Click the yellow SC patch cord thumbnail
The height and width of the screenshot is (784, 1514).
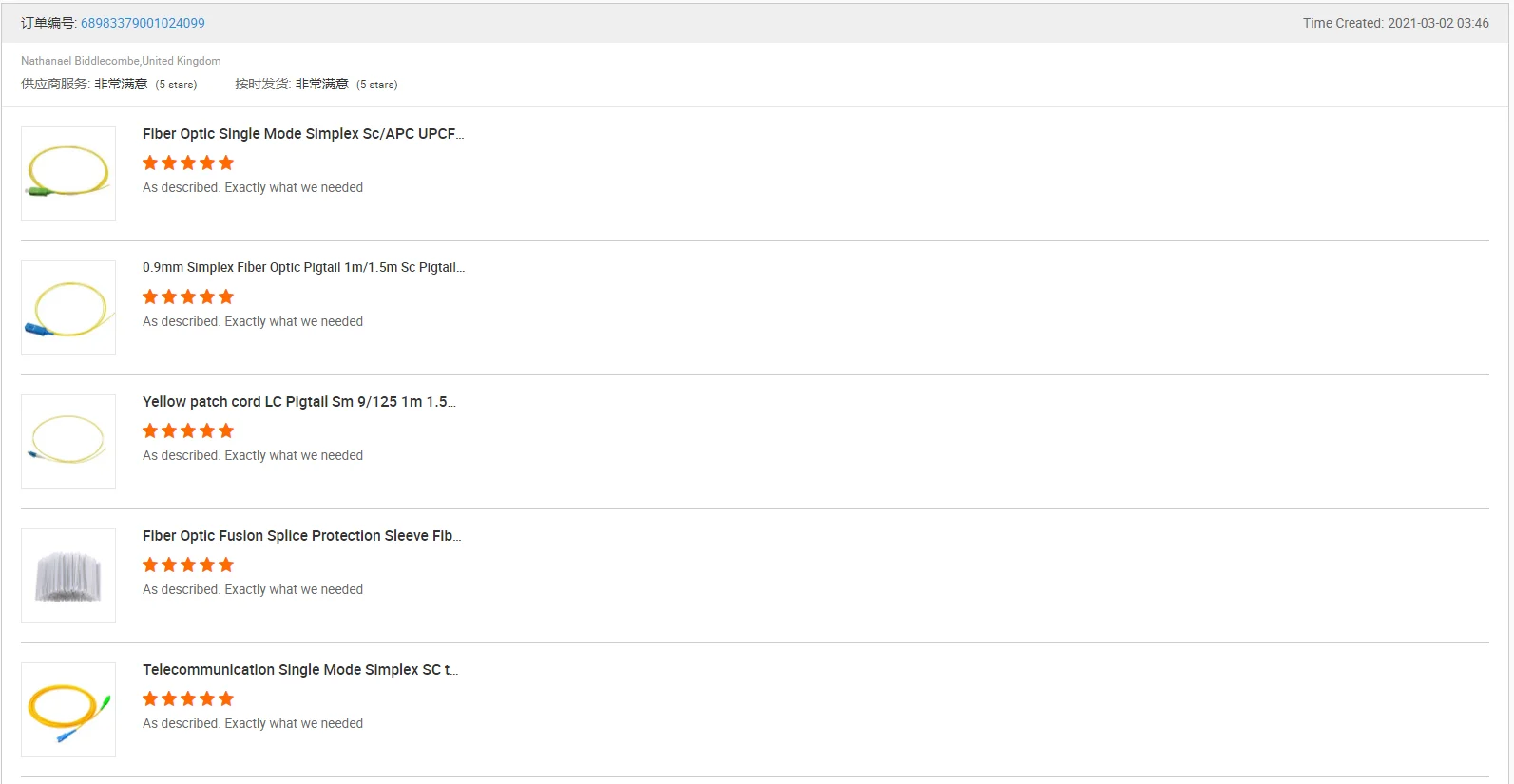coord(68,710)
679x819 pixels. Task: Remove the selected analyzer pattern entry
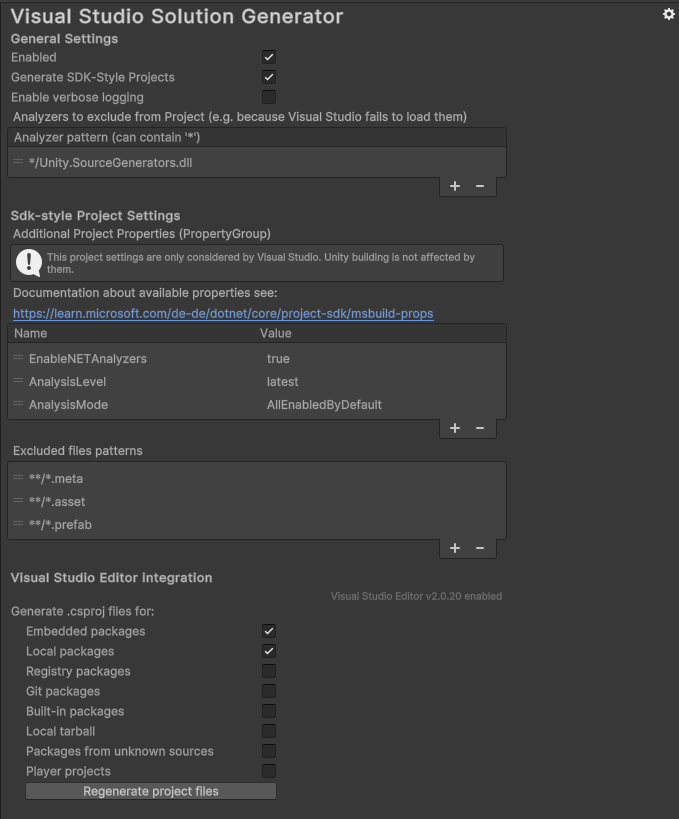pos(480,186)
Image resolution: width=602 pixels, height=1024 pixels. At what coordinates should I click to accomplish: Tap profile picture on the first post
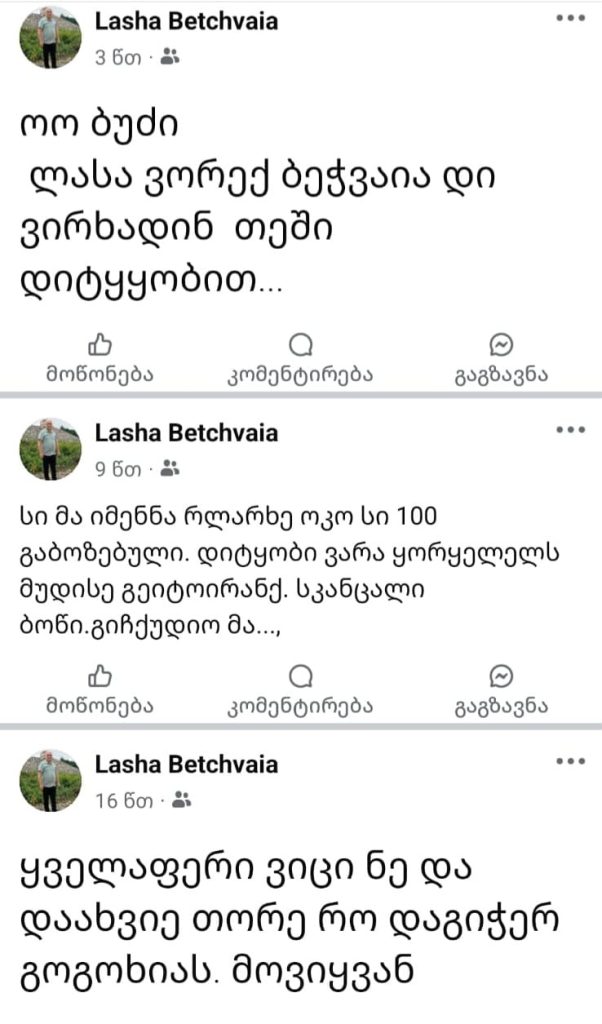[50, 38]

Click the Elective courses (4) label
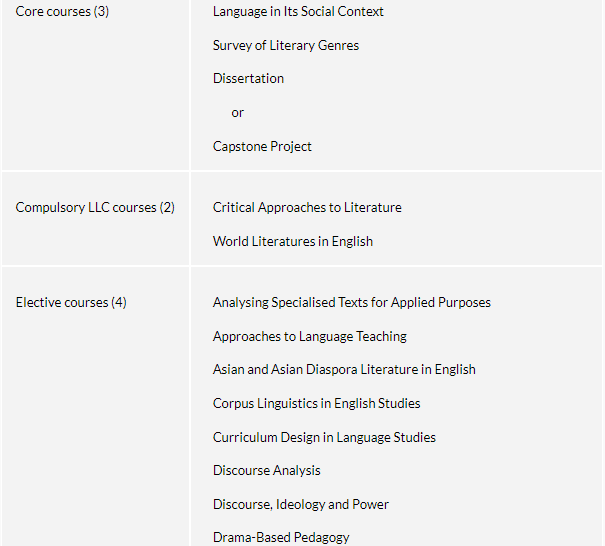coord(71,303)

:::

SHORT EXERCISE => Transcribe the listing above word for word, leaving out the pictures.

EXERCISE ANSWER =>
Click the yellow SC patch cord thumbnail
The height and width of the screenshot is (784, 1514).
coord(68,710)
679x819 pixels. Task: Remove the selected analyzer pattern entry
pos(480,186)
Image resolution: width=602 pixels, height=1024 pixels. At what coordinates should I click to accomplish: Tap profile picture on the first post
[50, 38]

Click the Elective courses (4) label
coord(71,303)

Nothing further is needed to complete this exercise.